| Data for analysis |
┌──

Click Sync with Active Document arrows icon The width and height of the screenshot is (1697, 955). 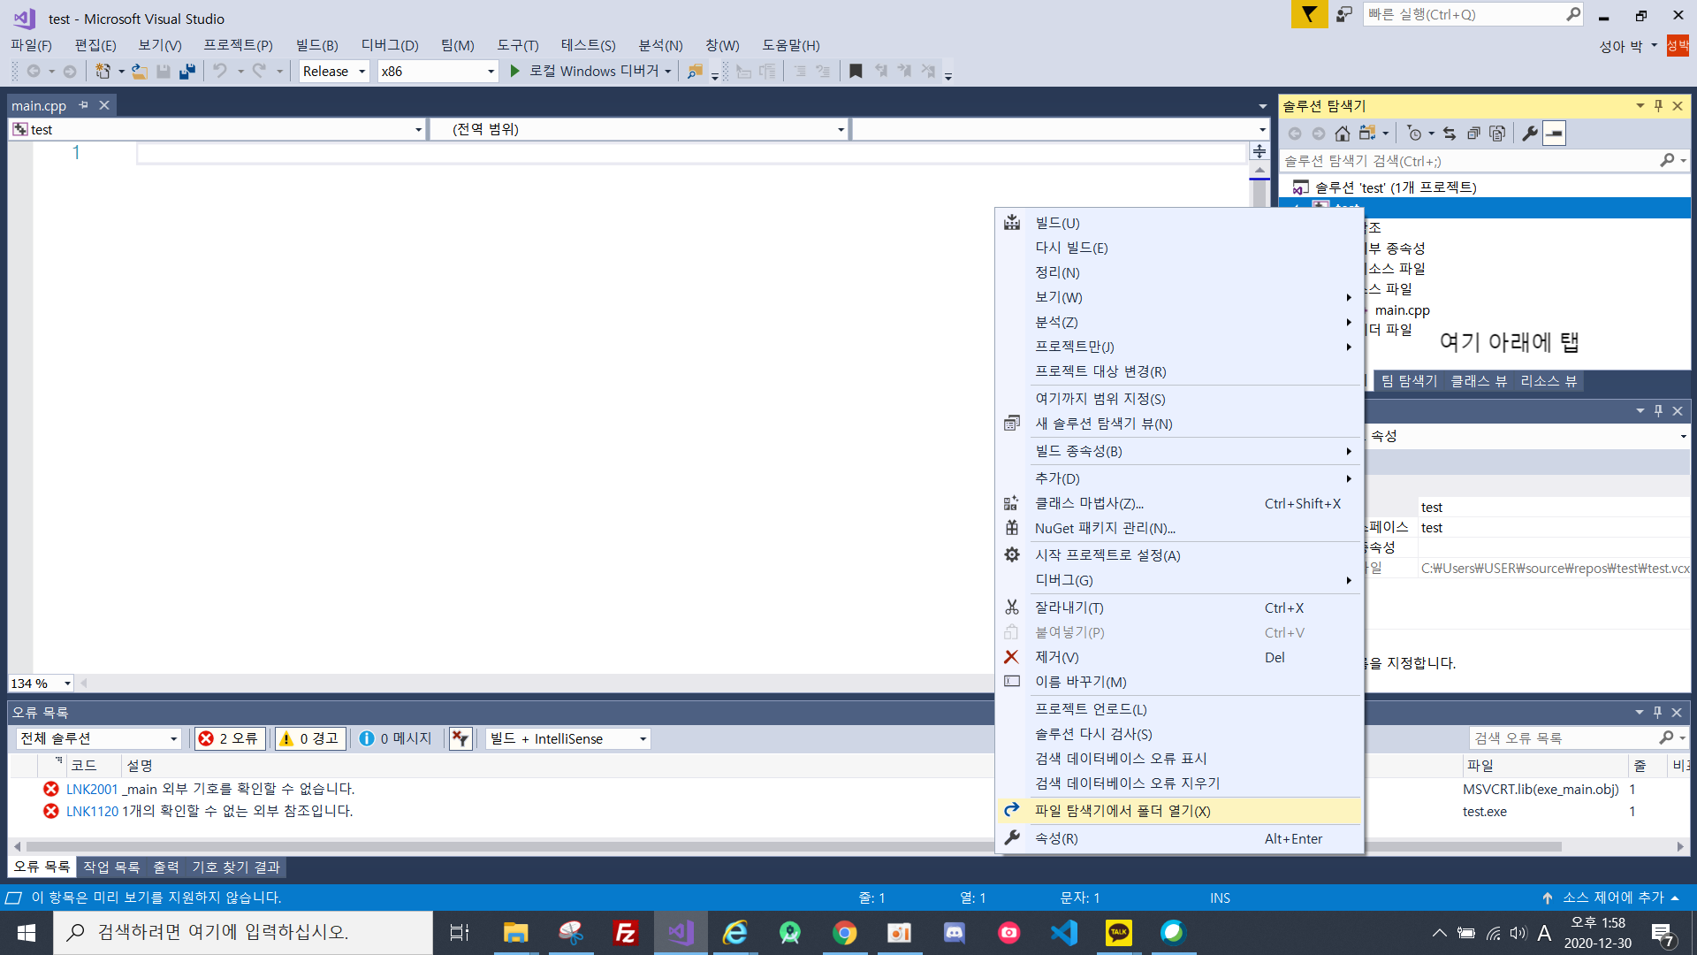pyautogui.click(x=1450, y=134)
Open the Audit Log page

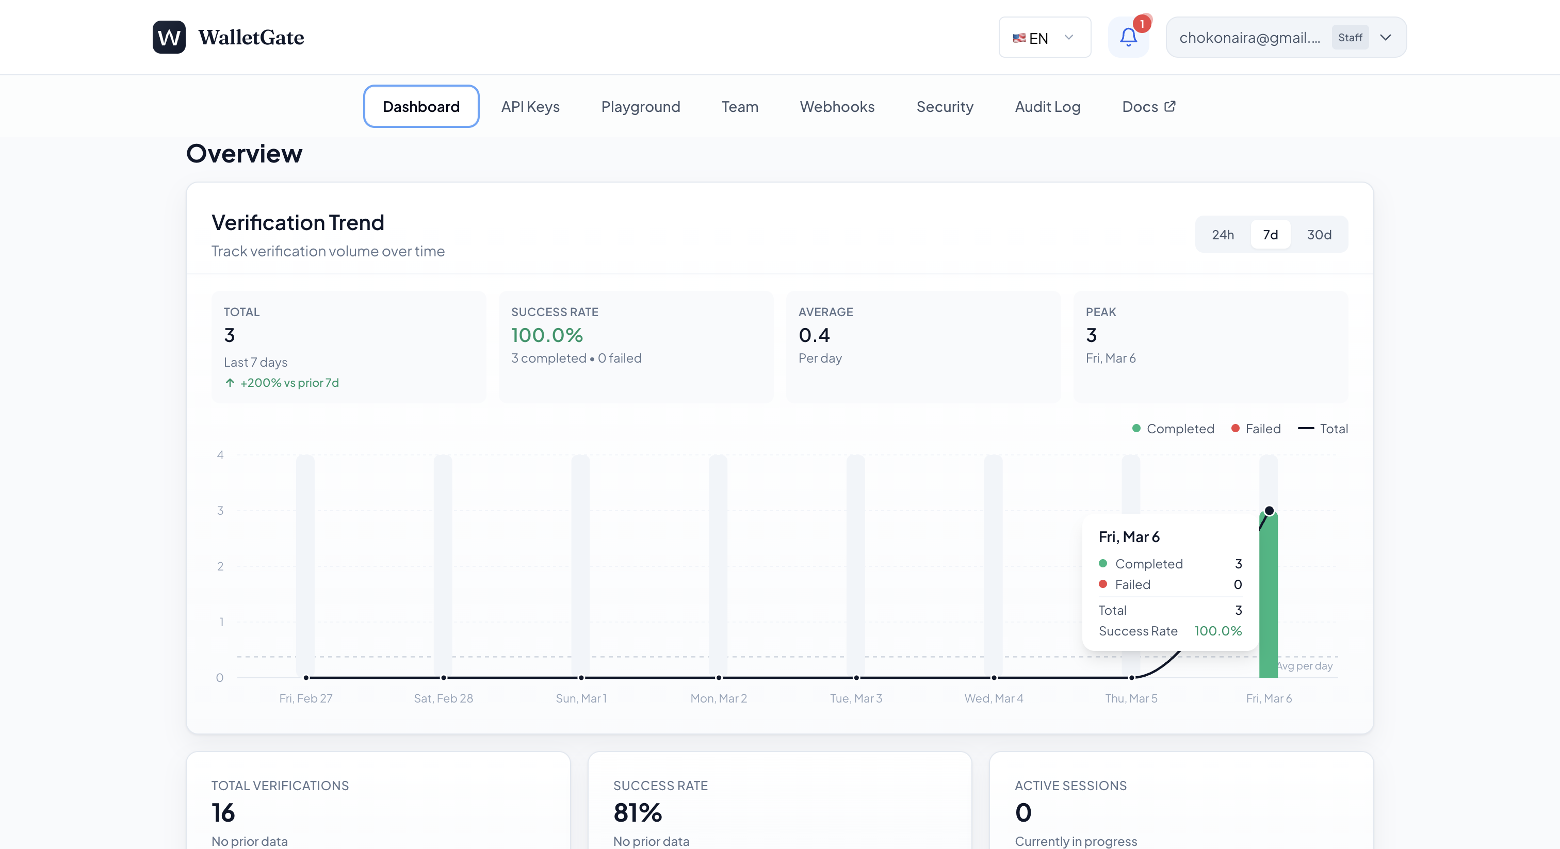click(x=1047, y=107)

└──
┌──

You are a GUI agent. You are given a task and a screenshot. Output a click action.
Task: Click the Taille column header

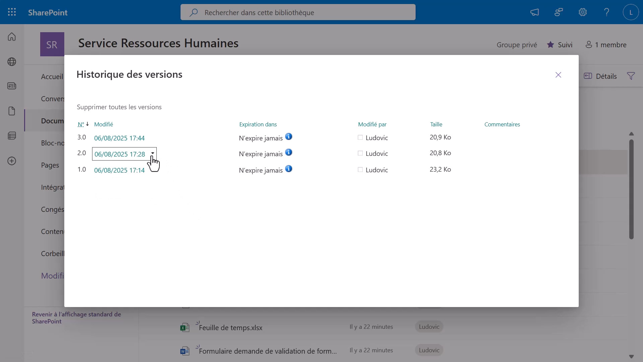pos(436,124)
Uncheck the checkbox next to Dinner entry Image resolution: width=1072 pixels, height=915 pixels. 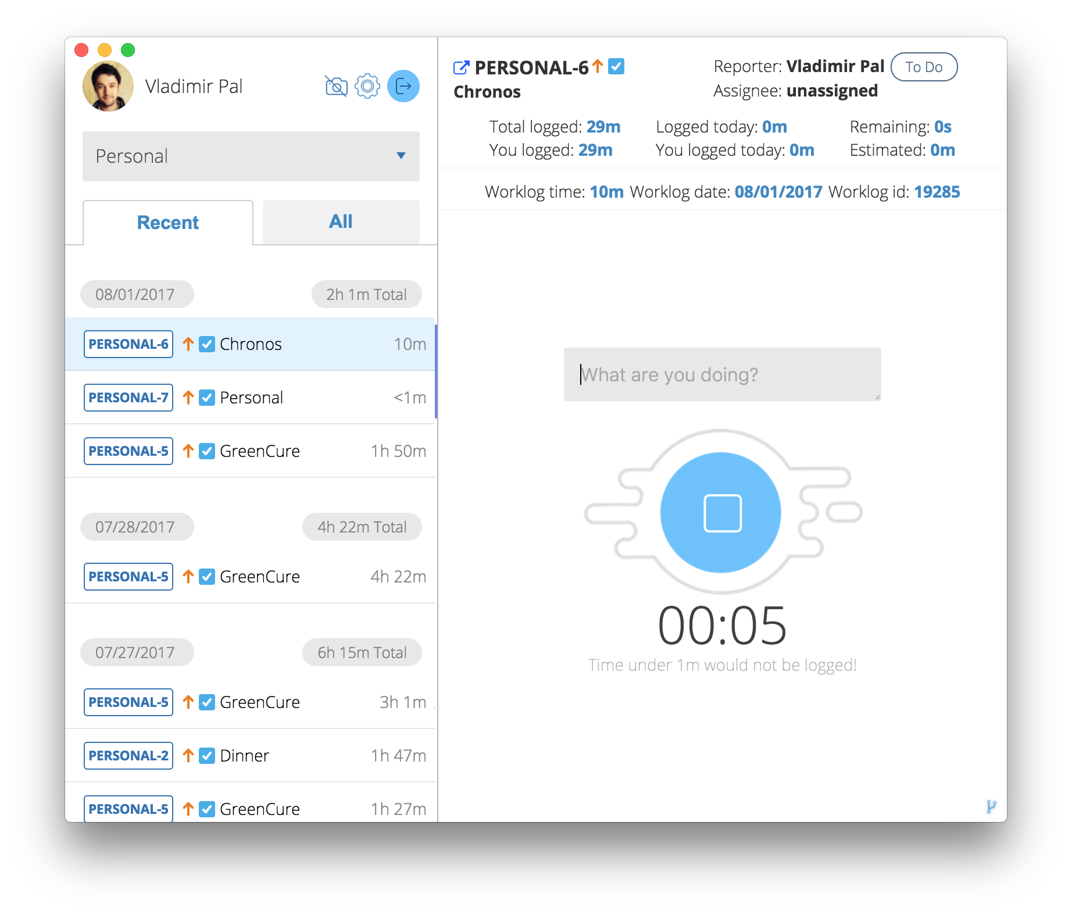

└──
┌──

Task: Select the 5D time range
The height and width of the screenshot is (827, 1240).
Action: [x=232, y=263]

└──

| Activity |
Above are the records; please give again, exactly and in full, only the lines that run from the line with "You are a GUI" through the line with "Uncheck the checkbox", with no pictures.

| Reply |
You are a GUI agent. You are given a task and a screenshot. Output a click action.
Task: Click the Taille column header

pos(436,124)
Uncheck the checkbox next to Dinner entry Image resolution: width=1072 pixels, height=915 pixels. 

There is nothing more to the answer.